Feeling constrained by your credit limit? You could ask the issuer to increase the limit on your card. Just make sure you know how much to request and how to make your case.

Interest charges

Interest isn’t technically a penalty or fee, but it is a potential expense that comes with using a credit card. For credit cards, interest is typically expressed as a yearly rate known as the annual percentage rate, or APR.

Your APR can vary depending on your creditworthiness when you apply for a card. It may also change over time; many cards have a variable APR that will go up or down based on the Prime Rate.
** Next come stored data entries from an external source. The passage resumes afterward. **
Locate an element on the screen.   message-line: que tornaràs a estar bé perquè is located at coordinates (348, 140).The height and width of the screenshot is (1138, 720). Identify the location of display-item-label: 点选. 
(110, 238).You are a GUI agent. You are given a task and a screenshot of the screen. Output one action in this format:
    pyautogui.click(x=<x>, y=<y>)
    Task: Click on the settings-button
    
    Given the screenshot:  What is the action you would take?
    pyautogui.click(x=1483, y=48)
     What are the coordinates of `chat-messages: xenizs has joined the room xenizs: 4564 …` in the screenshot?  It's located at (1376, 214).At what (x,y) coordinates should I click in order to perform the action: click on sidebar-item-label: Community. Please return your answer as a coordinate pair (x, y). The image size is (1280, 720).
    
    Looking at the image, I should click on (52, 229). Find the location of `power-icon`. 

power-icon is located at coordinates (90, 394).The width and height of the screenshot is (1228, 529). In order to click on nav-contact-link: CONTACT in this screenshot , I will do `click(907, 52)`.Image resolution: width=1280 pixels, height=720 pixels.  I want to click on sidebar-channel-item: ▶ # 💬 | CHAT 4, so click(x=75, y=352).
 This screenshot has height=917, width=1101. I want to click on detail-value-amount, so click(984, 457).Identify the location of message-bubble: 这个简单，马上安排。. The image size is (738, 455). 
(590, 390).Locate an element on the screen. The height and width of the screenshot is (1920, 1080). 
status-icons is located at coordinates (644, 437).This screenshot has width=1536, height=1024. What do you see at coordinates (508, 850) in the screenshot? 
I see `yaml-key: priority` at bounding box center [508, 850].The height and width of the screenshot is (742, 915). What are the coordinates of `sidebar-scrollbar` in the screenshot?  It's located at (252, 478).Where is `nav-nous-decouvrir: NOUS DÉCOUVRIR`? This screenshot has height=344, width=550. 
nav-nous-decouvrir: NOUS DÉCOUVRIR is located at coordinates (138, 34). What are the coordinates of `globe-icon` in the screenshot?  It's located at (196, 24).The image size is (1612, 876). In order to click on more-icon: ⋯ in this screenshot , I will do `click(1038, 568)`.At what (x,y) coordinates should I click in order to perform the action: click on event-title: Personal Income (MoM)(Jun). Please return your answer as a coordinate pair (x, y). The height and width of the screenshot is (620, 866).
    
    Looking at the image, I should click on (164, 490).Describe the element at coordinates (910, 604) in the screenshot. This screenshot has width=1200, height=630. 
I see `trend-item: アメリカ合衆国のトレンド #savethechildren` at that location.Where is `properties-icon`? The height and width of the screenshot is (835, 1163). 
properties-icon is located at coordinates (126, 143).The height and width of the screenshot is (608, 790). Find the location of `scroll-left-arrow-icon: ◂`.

It’s important to note that certain credit cards may have different APRs for purchases, balance transfers and cash advances.

What’s the average APR on a credit card?

How to avoid interest charges

Of course, the best way to avoid interest charges is to pay your balance in full each month.

And if you want to save interest on purchases that may take several weeks to pay off, taking advantage of your credit card company’s grace period can come in handy.

Generally, credit card companies offer a grace period for new purchases. This period is the gap between the end of your card’s billing cycle and the date your payment is due.

With most credit cards, if you pay off your balance in full and have no outstanding cash advances, you won’t be charged interest on new purchases during the grace period. If your card has a grace period, the issuer must ensure bills are mailed or delivered a minimum of 21 days before the due date. Knowing how your credit card’s grace period works can help you manage your balance and avoid unnecessary interest.

How to avoid interest with a credit card grace period

Bottom line

Understanding credit cards fees, when they might apply and how to avoid them is the first step to becoming a savvy credit card user.

This knowledge can help you decide when it’s best to make a purchase with debit, credit or cash. It may also help you determine which credit cards to apply for — and which to avoid at all costs.